El Alcaná

Rosell

19 junio, 2017 00:00

Lo echaré ya de menos esta misma mañana de lunes, el día que pasaba por la radio a primera hora para grabar su piececita del Quijote. Llevaba un lustro haciéndolo a base de esfuerzo titánico e inquebrantable, hiciera frío o calor. En invierno, su abrigo largo azul hasta los pies y la bufanda noble al cuello; en verano, su panameño maravilloso de medio lado y la camisa rosa por fuera, tal que un veinteañero. “¡Cómo estamos la chavalería!”, solía decir con esa sonrisa pícara tan suya... Rosell, un dandy, un quijote del siglo veintiuno con aires de sancho, un lector sin luz ni vista, cráneo privilegiado de la llanura, se nos ha ido discretamente, en silencio, de igual forma que vivió, sin molestar a nadie, metido de lleno en sus libros lo mismo que a Don Quijote se le pasaban las madrugadas de claro en claro enfrascado en sus historias de caballería.
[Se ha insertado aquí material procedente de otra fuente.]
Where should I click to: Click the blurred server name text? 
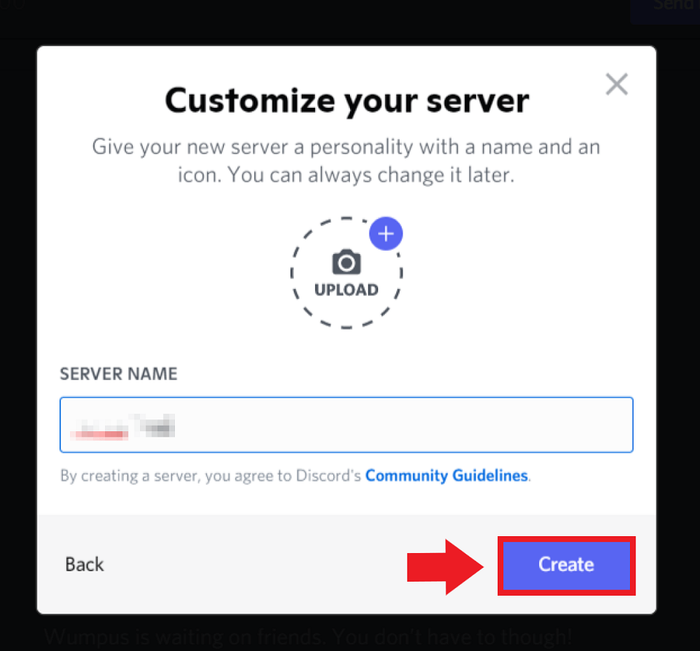point(122,427)
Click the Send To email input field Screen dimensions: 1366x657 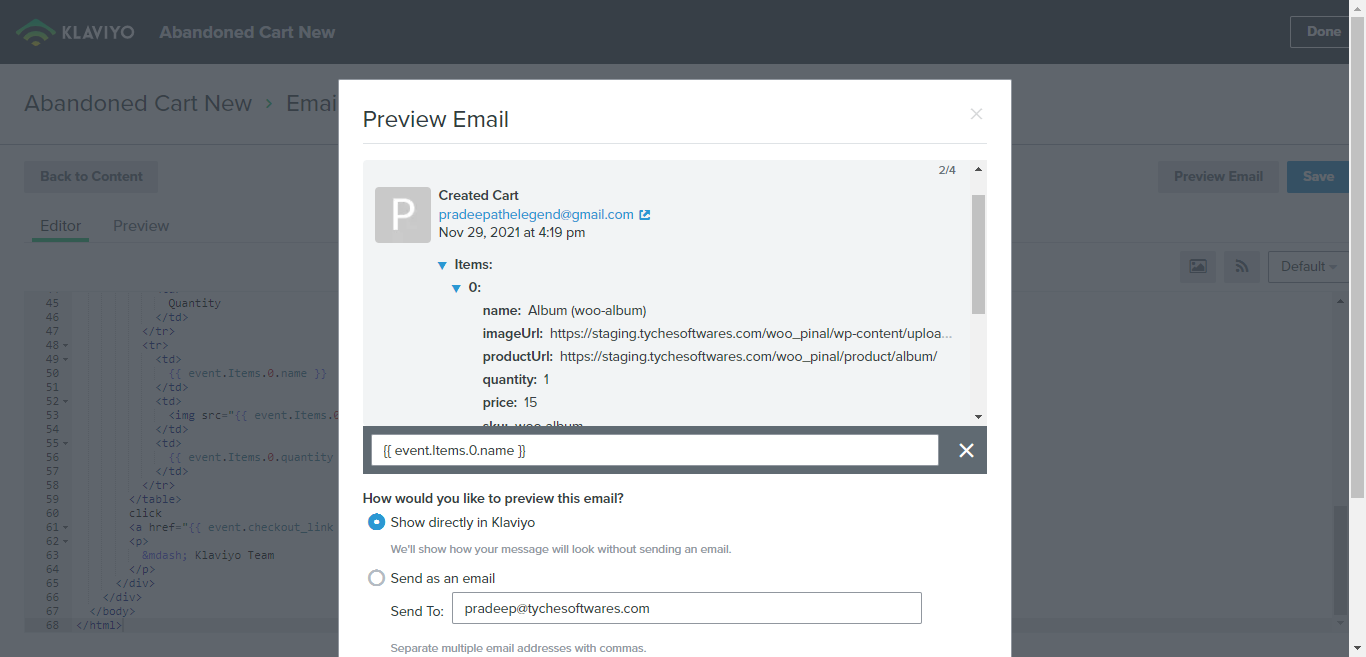point(687,608)
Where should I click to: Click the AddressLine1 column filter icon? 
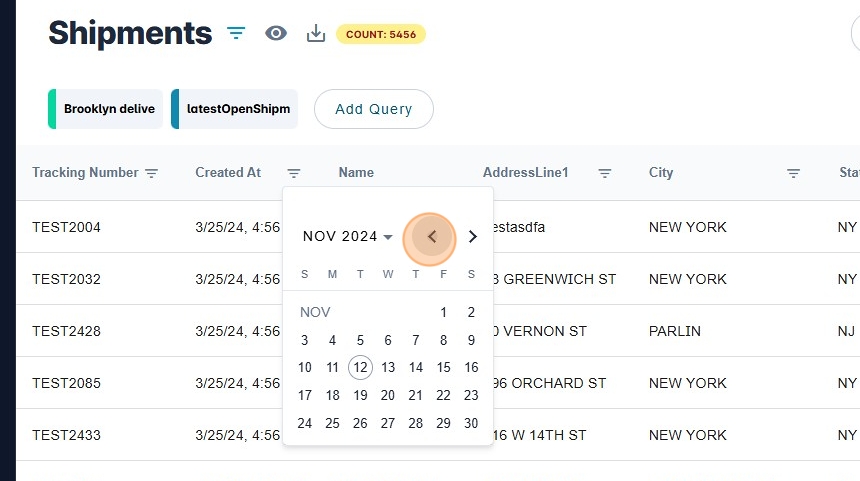point(605,173)
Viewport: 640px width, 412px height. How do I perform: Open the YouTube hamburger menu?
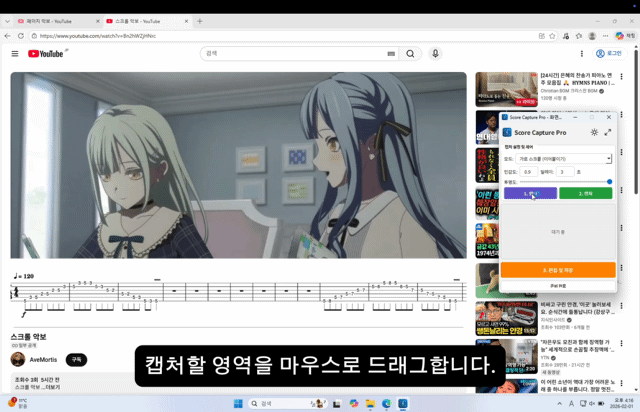(x=15, y=54)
“Muchas gracias por permitirle que acudiera a la radio hasta el final... Le daba la vida, Javier”, me decía su apenada hija al otro lado del auricular.  Rosell me insistió mucho en hacer esos minutos cervantinos y hasta me sugirió la música que habría de usar, un tema antiquísimo de Julio Iglesias que decía “soy quijote de un tiempo que no tiene edad”. Ese era Rosell, un quijote de Bargas que residía en Esquivias o Quintanar, qué más da, entre El Toboso y Miguel Esteban, el triángulo de las Bermudas cervantino... Casualidades de la vida, se ha ido a morir cuando atacaba en la radio el Persiles, lo mismo que Cervantes, puesto ya el pie en el estribo después de una vida plena de ilusión y letras.

Vino a mí porque sentía la radio de madrugada... “¡Qué gran programa haces!”, me ruborizaba... Un verano le hice repasar entero el pasaje de la Ínsula Barataria. Lo vestía de gobernador igual que Sancho y doblaba la vara de la justicia sobre las ondas de la noche. Era gracioso como él, no leía ni una línea porque ya no veía nada y llegó un día a casa victorioso porque un oyente le hizo un cartel junto al resto de colaboradores. Siempre pensaba en lo siguiente, en lo que habría de venir después, nuevos proyectos, ideas distintas, nacidas todas del universo cervantino del que él era depositario. Recuerdo aún emocionado el artículo que escribió en ABC después de que me eligieran pregonero de El Toboso. Un pregón magistral, relataba, a los pies de la torre donde fueron a dar Don Quijote y Sancho en busca de Dulcinea. Yo creo que fue ahí donde ya nuestros caminos quedaron unidos para siempre.

Justo, cauto, medido, no escatimaba elogios cuando creía que algo lo merecía, así como tampoco ahorraba críticas si determinada cuestión no la veía clara. Nos ha dejado huérfanos de su sonrisa, de la inmarcesible bonhomía con que recorría el mundo. Cada mañana de lunes, cuando llegaba a la radio, lo primero que hacía era dar un beso caballero y galante a cada una de mis compañeras. “Y mi Dulcinea dónde estará/ que tu amor no es fácil de encontrar/ Quise ver tu cara en cada mujer/ tantas veces yo soñé que soñaba tu querer”. Allá donde esté, ya contempla el horizonte todo... Rosell, el más joven octogenario que jamás conocí... Ahora cabalga la llanura por debajo, ha descubierto sus límites y vela las armas en un sueño despierto de almas libres. Requiescat in pace.